### PROVIDED PASSAGE
—————
If constructed, the tunnel would feature superfast magnetic-levitation trains that would shuttle between London and New York in just four hours. However, the project has been criticized for its high cost (almost $200 billion) as well as the problems associated with running a 5,600-kilometer-long (3,500 mi) tube across the ocean. According to the Discovery Channel’sExtreme Engineering, the Transatlantic Tunnel won’t be a reality anytime soon because the required funds and technology will not be available beforethe year 2099.

4Darien Gap Highway
North And South America

Guinness World Records recognizes the Pan-American Highway, which stretches from Prudhoe bay, Alaska, to Tierra del Fuego, Argentina, as the world’s longest road network. The highway is not a single highway but rather the interlinked highways of several North and South American countries. Yet, it is impossible to drive from North America to South America, specifically at the border between Panama and Colombia, which is covered by a thick jungle called the Darien Gap.

Previous attempts to build a highway across the gap have met brick walls in the form natives and conservationists who claim that the highway will destroy the forest. One plan to build a US-funded highway across the gap was thwarted in 1974, and another that was made in 1992 was abandoned.

Today, road travelers bypass the gap by either boarding a boat or airplane, although an expedition crossed it in a Land Rover in 1959. But this is almost impossible today thanks to the presence of criminals and drug traffickers in the vast jungle. One proposal to bypass the gap and still have a road network that will connect North and South America is the construction of an underwater tunnel between Panama and Colombia.

3Gibraltar Tunnel
Europe And Africa

Strait of Gibraltar

Photo credit: NASA

Proposals to build an underwater tunnel through the Strait of Gibraltar to link Europe with Africa have been in the works since 1930, when Spanish engineers proposed a 32-kilomter (20 mi) tunnel from Spain to North Africa. Spain and Morocco are currently working on building such a tunnel, which will be called the Gibraltar Tunnel.
—————
### DATA RECORDS
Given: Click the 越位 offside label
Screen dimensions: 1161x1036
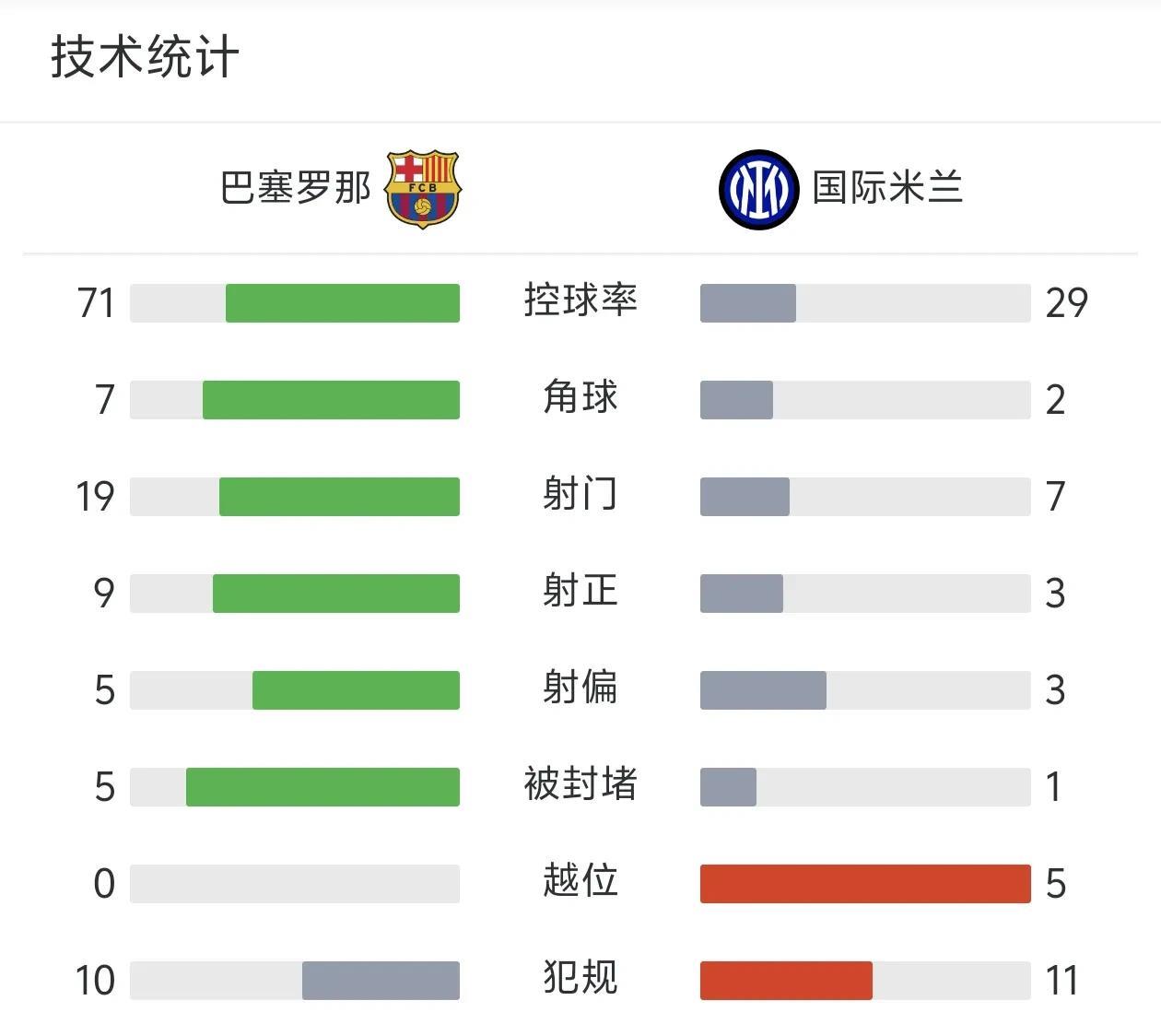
—————
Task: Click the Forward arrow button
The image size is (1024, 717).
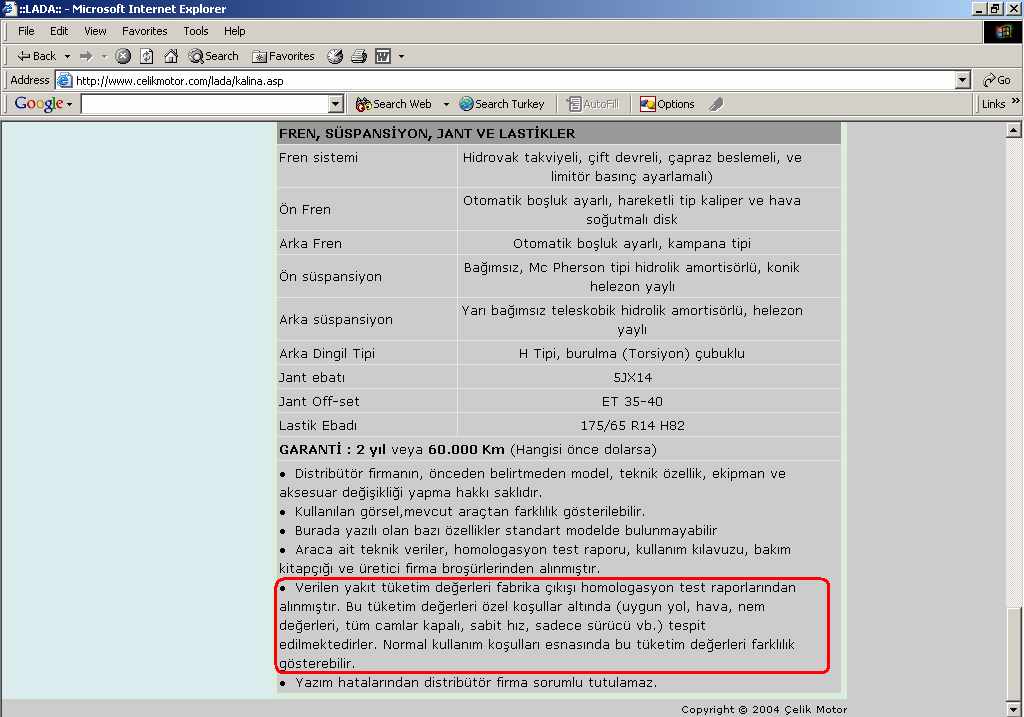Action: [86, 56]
—————
### PROBLEMS TO WORK ON
1) Translate into Spanish this sentence from the passage on tunnels and highways: "Spain and Morocco are currently working on building such a tunnel, which will be called the Gibraltar Tunnel."
2) In the rows, repeat the stretch from the line containing "Task: Click the Forward arrow button" through the line containing "Action: [86, 56]", both included, and leave out the picture.

### TASK RESULTS
1) España y Marruecos están trabajando actualmente en la construcción de dicho túnel, que se llamará el Túnel de Gibraltar.

2)
Task: Click the Forward arrow button
The image size is (1024, 717).
Action: [86, 56]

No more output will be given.